That's a fantastic idea! Unfortunately, I use JetBrains IDEs, so I have lots of ctrl-shift keychords I couldn't live without.


WTF? How come I worked around three years on RDP clients and stuff and did not know about this?


I've worked at a place with a very similar hack before, but it was for a bunch of windows servers. The issue was a process was trying to scan various Office files, and even though no actual Word/Excel/etc app was running warning dialogs could suddenly appear blocking the scan process. The problem was "solved" by some frustrated ops guy that wrote a service that scanned for dialog boxes and closed them.


First time I've heard of this problem there was "Buzof" - maybe nearly 20 years ago? I just googled and it still exists: http://www.basta.com/Buzof


Dictionary Attack 1.0


Similar but inverse to this, I was fixing a critical server and it usually came up in a minute or less. 5 minutes later I get concerned, I walk into the server room and it’s still trying to boot. I scratch my head and see a usb keyboard attached.... with a screwdriver sitting on my space bar.

Yup, I IRQ-DOSS’ed myself.


Seriously, that is pretty impressive. Unix police found you.


/dev/random entropy issues?


I have heard a similar story that existed in my company before it joined. It was a system that raised and dispatched jobs to engineers, and unless the space bar was held down on the master terminal, it stopped sending jobs out.


I worked for a chain of medical clinics in the early 2000s in Florida.

Everything was going digital. We had a “remote” office across the street that didn’t have internet access and it was really expensive to have lines installed.

I don’t remember what the device was called but it was some sort of satellite dish. Our network admin had ordered them and installed them on the roof tops of both buildings and we could provide access via this link.

It was pretty rad to me. But then the intermittent bugs started creeping in. The remote site used some windows 2000 dumb terminals and throughout the day all of them would disconnect at the same time - every day.

It was very random and they’d automatically reconnect after a few seconds to a few minutes - always.

Well, I was the new guy / intern grad. And so after a few weeks of debugging different things inside and moving the dishes around to make sure they were exactly pointed at each other my boss rolls into work with a beach chair and an umbrella.

I looked at him and asked if he was taking off early and hitting the beach and he goes “no you’re debugging”.

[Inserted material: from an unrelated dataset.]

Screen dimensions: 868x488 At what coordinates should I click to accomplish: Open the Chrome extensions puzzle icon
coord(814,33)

We set up the chair and umbrella on the roof. I sat up there with an walkie talkie and the remote site had the other one. My job was to sit until they radioed to see if anything was obvious interrupting the connection.

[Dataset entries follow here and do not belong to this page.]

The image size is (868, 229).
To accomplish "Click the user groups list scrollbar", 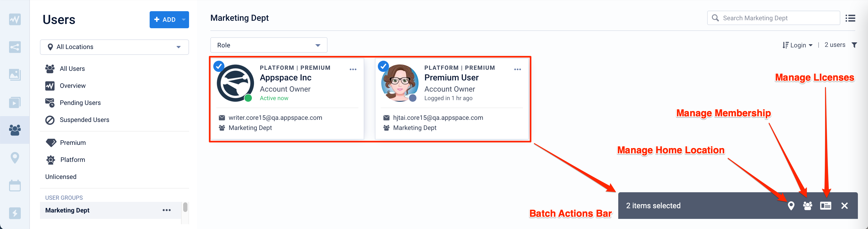I will click(x=185, y=207).
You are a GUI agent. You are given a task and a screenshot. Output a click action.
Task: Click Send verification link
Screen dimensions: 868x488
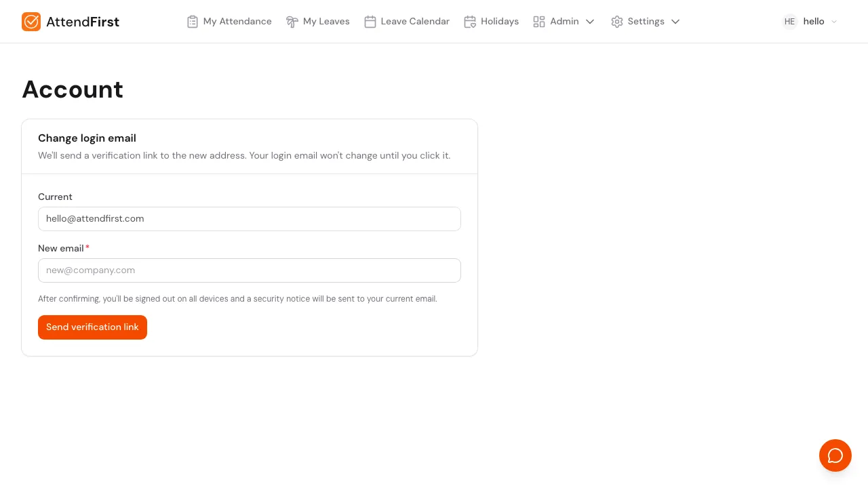point(92,327)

Then a semi truck stopped at the red light.


Ah, good old laser link. We had one of those. Great connection as long as there was any. Came to an end as developers startet a revolution. We went home and stated to only come back when there was a proper connection. By the end of the week the company gave in and one month later we had fibre. Those were the days :D.


Aahahaha, I work for a company that does P2P internet links over RF. When I got to > "all of them would disconnect at the same time - every day." semi truck was my first thought!

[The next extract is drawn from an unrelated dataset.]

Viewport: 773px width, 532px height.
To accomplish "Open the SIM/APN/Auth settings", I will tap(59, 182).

Sounds like a point-to-point directional wifi radio. They're far from a hack and have been used to great success upwards of 2miles away from each other with 1Gbps throughput, even for small ISPs.


Yeah I can’t remember what it was. Someone said laser link above, I feel like it was microwave - I do remember being concerned we’d cook birds.


Yeah, it was probably microwave.


Faster communication and cooked birds to eat, what's the downside?


Well, it was in the early 2000s so I doubt wireless would have given any reasonable bandwidth. Sounds more like https://en.m.wikipedia.org/wiki/Free-space_optical_communica... at least that's what we had those days.


So if I understand correctly, the semi was tall enough that it would interrupt the signal between the two dishes on the roof?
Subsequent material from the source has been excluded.